Exercise objective :: Report back every line below that carries the word "Select".

Data for review ::

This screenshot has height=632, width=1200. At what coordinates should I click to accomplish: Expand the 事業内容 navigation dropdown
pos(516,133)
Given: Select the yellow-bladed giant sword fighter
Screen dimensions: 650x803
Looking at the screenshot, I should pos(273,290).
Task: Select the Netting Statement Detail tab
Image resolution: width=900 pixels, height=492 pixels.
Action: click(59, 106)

...

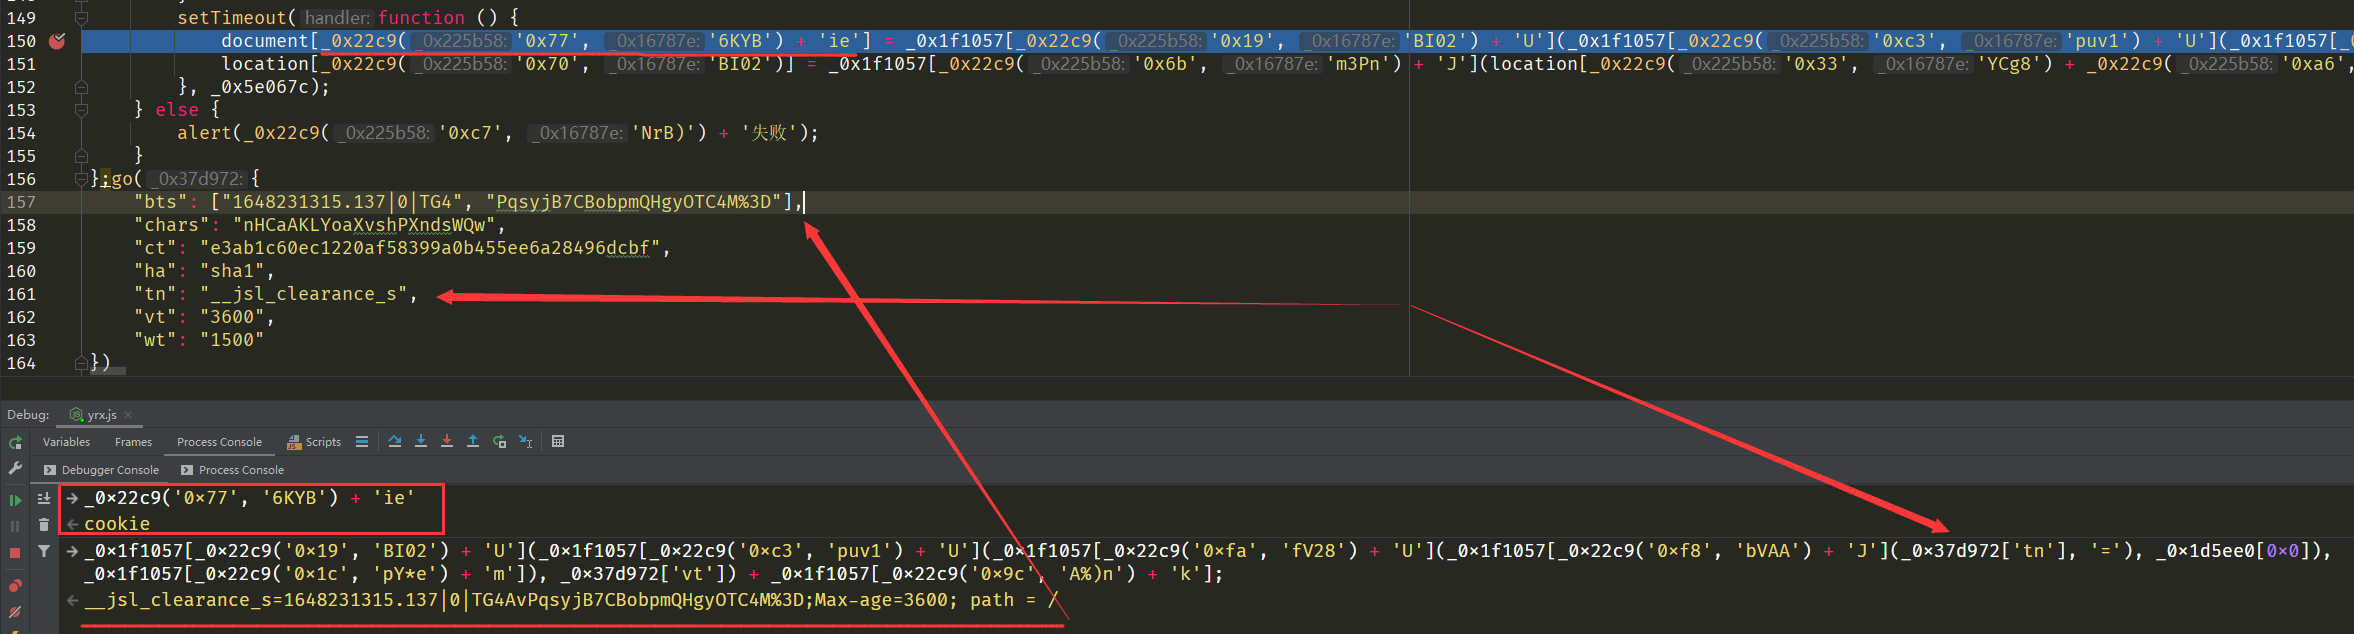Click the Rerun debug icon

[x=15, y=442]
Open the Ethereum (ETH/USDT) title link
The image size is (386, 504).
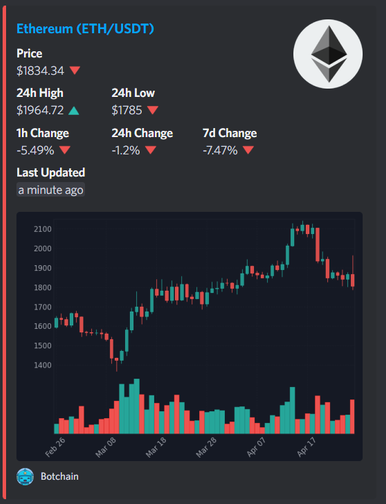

Response box ::
Given: Select the yellow-bladed giant sword fighter
Task: Select the Netting Statement Detail tab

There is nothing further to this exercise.